• **Work order**
Scan the material below for the string "Select". Report every line that has it.

• **Task material**

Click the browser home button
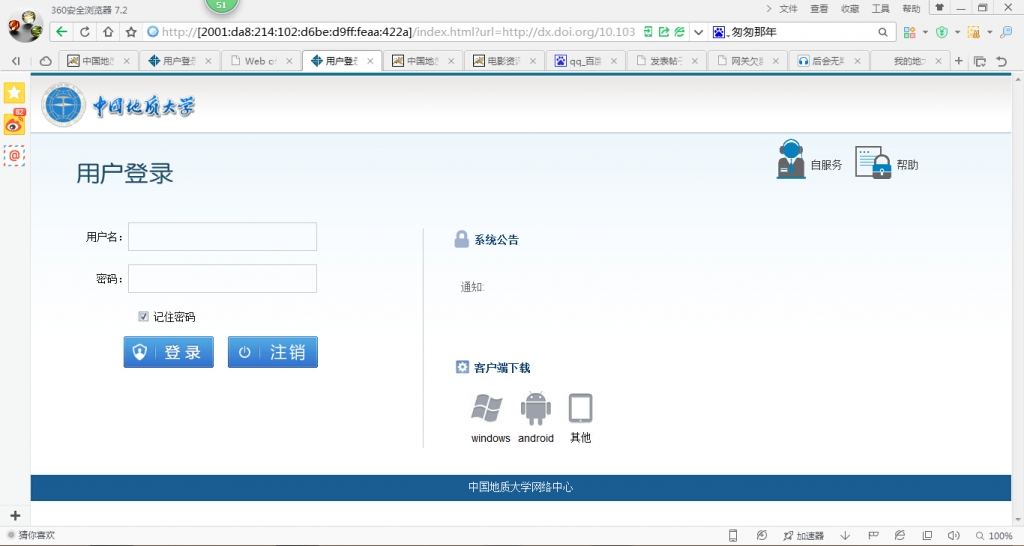This screenshot has height=546, width=1024. click(x=108, y=32)
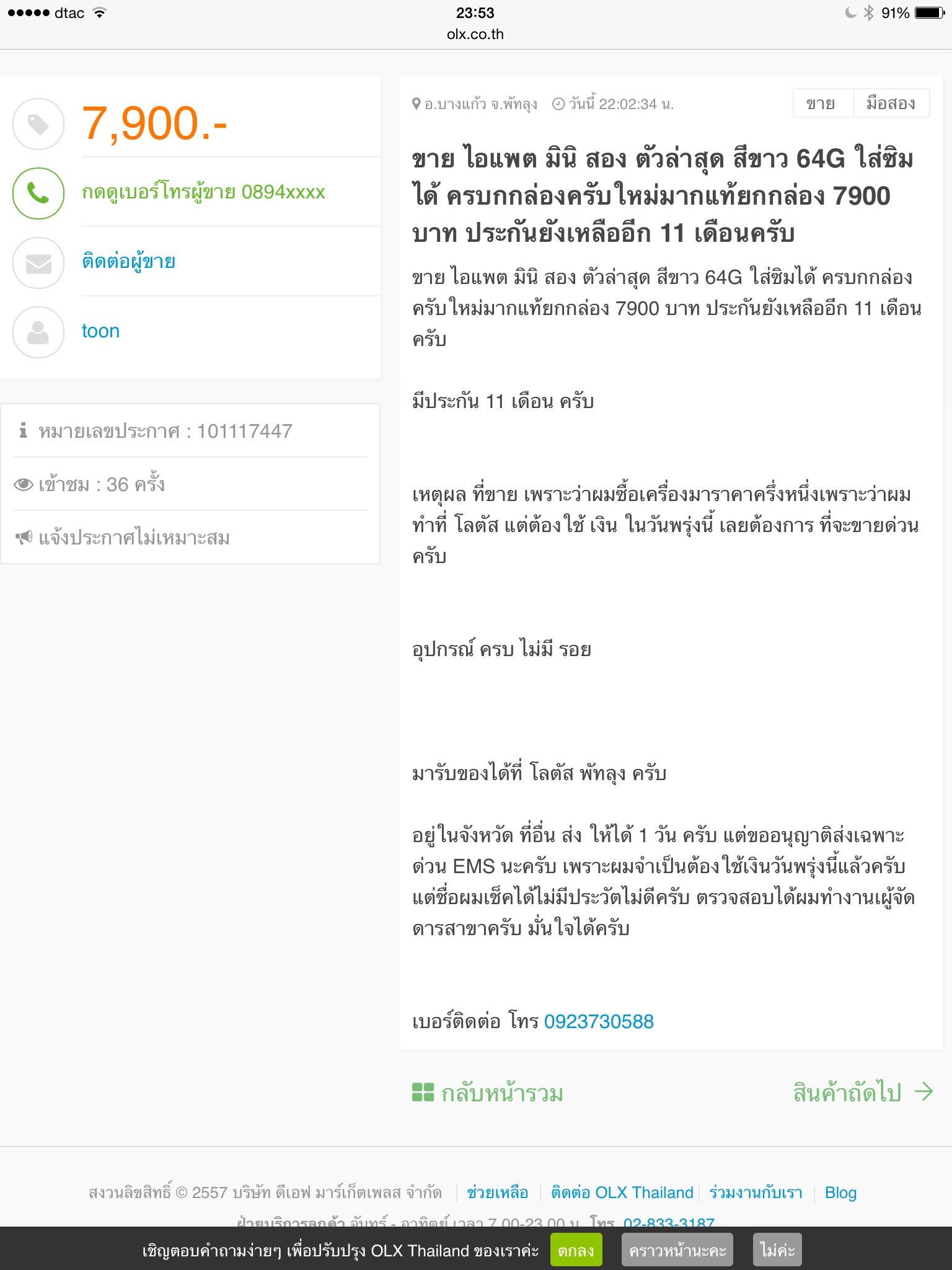Tap the green phone call icon
This screenshot has height=1270, width=952.
pyautogui.click(x=38, y=193)
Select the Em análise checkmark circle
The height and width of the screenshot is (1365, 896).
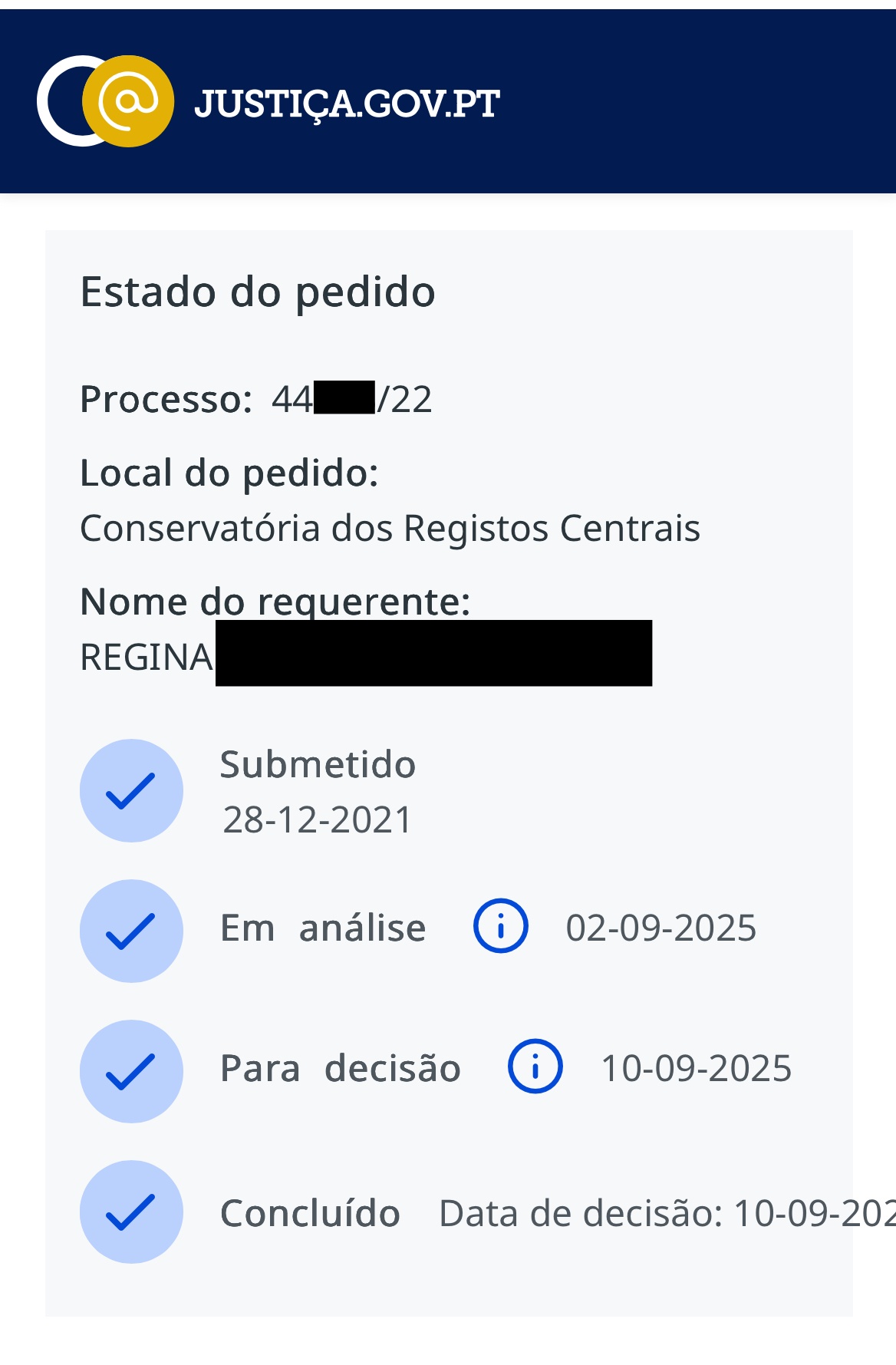click(x=131, y=931)
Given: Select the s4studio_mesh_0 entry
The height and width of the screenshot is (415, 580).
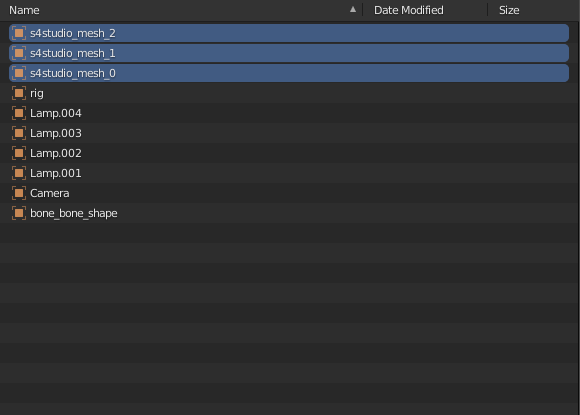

• **Exercise output**
Select the Em análise checkmark circle
Given: Select the s4studio_mesh_0 entry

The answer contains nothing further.